Der Star des Abends ist Robin Adams, ein ehemaliges Ensemblemitglied und bis heute der Publikumsliebling der Berner. Sein Debüt als Alberich ist an Furor und Hinterlist nicht zu überbieten. Adams fegt mit Feuer und Groll über die Bühne und lässt mit seinem maskulinen Bariton garantiert keinen kalt. Der Mann ist als gedemütigter Antiheld voll in seinem Element und sticht nicht zuletzt auch mit einer klaren Diktion heraus.

Nicholas Carter gelingt am Pult des Berner Symphonieorchesters ein ebenso vitaler wie fließend-organischer Orchesterklang. Sein Dirigat hält sich wohltuend mit Affekten zurück und wirkt dadurch niemals übertrieben oder plump. Auch die typische Wagner-Intensität mit wogenden Tutti fehlt nicht. Carter balanciert das große Rauschen geschickt mit jener Leichtfüßigkeit aus, die es für diese erste Oper braucht. Der Klangkörper wirkt in sich geschlossen und harmonisch, auch die Tempi sitzen. Über einzelne Wackler bei den Hörnern mag man hier geflissentlich hinweghören.

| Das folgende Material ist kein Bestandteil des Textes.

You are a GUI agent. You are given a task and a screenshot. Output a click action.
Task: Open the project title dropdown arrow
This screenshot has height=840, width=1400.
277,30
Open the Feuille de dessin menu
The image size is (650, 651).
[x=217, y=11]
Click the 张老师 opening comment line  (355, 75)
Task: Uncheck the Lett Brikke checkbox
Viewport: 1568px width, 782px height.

Der Schlussapplaus ist, abgesehen von den hausinternen Claqueuren in den hinteren Rängen, auffallend mau und mit grosser Wahrscheinlichkeit der alltagskonformen Tristesse geschuldet. Die Buhs blieben aus, Ewelina Marciniak darf sich rühmen, dass ihre profane Anschauung kein Reinfall ist.